In the experiment, the pulse energy was measured by the power meter, and the optical fluence was calculated by the pulse energy over the illuminated surface area. For the hindlimb experiment, the exogenous contrast agent was ICG. For the kidney experiment, there was no exogenous contrast agent used, therefore \({C}_{{{{{{{\mathrm{exo}}}}}}}}\left(x,y\right)\) was set to 0.

Data processing, analyses, statistics, and reproducibility

The data collection and signal processing were performed on a Dell workstation (Dell Precision 5820) with an Intel® Xeon® W-2155 Processor and 96 GB RAM.

We used MATLAB to process the images acquired with the Verasonics imaging system. The ultrasound images were shown in dB scale, and the photoacoustic images were in linear scale. 3D volumetric images in Fig. 4 (main text) were 3D rendered using Amira 2021. Data plot, average, and standard deviation were computed in Origin 2020. Each imaging experiment shown in the main text was repeated at least three times independently with similar results.

In the simulation, the localization error was estimated using the method from ref. 45. The recovered microbubble positions were matched with the closest true positions, and the offsets in either lateral or axial direction were calculated. For a fixed microbubble density, the histogram of offsets (See Fig. S3) was fitted with a Gaussian function and FWHM value as the localization error at that microbubble density.

The saturation curve was measured using the methods in ref. 36. Five images of interest (ROI) were selected manually, and then the saturation at a given time was defined as the ratio of explored pixels at that time and the overall pixels in ROI. We used the characteristic time, which is calculated as the slope of the saturation curve at its origin, to quantitatively evaluate the saturation behavior.

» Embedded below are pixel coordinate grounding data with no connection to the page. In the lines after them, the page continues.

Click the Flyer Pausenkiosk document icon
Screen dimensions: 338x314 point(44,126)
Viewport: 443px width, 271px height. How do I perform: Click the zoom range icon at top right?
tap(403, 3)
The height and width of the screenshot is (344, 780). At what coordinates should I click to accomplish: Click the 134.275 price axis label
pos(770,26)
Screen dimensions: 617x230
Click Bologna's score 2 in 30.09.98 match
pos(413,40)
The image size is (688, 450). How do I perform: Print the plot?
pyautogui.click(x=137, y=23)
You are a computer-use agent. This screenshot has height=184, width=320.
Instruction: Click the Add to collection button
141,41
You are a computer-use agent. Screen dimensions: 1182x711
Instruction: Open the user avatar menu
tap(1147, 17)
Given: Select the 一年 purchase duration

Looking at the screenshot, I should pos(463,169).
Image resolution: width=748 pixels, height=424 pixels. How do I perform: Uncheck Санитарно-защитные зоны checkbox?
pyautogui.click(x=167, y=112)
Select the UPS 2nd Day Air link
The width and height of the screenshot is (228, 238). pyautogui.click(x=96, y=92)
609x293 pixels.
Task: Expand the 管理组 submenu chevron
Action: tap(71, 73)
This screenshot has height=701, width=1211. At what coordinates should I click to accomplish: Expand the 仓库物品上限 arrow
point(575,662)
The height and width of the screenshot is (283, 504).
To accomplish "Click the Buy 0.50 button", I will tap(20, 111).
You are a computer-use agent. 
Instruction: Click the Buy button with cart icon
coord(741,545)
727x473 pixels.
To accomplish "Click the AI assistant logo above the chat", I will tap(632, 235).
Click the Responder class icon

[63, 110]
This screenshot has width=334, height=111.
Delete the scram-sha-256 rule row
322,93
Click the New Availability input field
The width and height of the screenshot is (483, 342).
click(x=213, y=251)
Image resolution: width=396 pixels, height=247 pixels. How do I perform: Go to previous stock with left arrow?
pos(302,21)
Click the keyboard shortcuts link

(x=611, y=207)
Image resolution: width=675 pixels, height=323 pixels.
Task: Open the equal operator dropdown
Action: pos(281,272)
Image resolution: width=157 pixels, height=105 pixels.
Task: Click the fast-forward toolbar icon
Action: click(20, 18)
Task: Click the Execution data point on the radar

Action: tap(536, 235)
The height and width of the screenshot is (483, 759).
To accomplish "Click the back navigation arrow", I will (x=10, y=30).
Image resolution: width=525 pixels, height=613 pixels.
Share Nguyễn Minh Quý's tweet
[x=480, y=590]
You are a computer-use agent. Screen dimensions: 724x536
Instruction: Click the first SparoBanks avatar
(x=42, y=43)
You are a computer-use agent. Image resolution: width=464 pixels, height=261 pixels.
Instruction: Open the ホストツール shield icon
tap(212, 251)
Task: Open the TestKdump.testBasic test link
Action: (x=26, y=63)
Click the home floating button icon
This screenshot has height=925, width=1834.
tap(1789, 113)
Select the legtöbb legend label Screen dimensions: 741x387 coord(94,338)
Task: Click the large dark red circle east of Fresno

The image resolution was measured using Fourier Ring Correlation54. Briefly, the list of tracking was randomly separated into two parts, and two super-resolution images were generated based on two tracking data. Then the normalized correlation of two spectra of these images was calculated and a fixed threshold (1/2 bit) was used to determine the resolution. In addition, to evaluate the difference in resolution of ULM and SC-ULM, we calculated the two-tailed p-value using an unpaired student t-test to determine the significance. We considered our data to be statistically significant with p < 0.05.

The curve of blood velocity change was plotted as follows. Two regions of the kidney were selected, as shown in Fig. 6g and the absolute velocity in these two regions was calculated by averaging each speed value in each region, respectively. The absolute velocity at 0 sec (the start of the oxygen challenge) was used as the reference to calculate the change of the velocity at these two regions.

The curve of Hb/HbO2 change was plotted by calculating the Hb/HbO2 change of the kidney during the oxygen challenge. Briefly, the region of the kidney was defined by manually segmenting the kidney boundary from the B-mode image (Fig. 6c). Hb/HbO2 of the kidney was calculated by averaging the value of Hb/HbO2 inside the kidney boundary. The mean value of Hb/HbO2 of the kidney at 0 sec (the start of the oxygen challenge) was used as the reference to calculate the change of Hb/HbO2.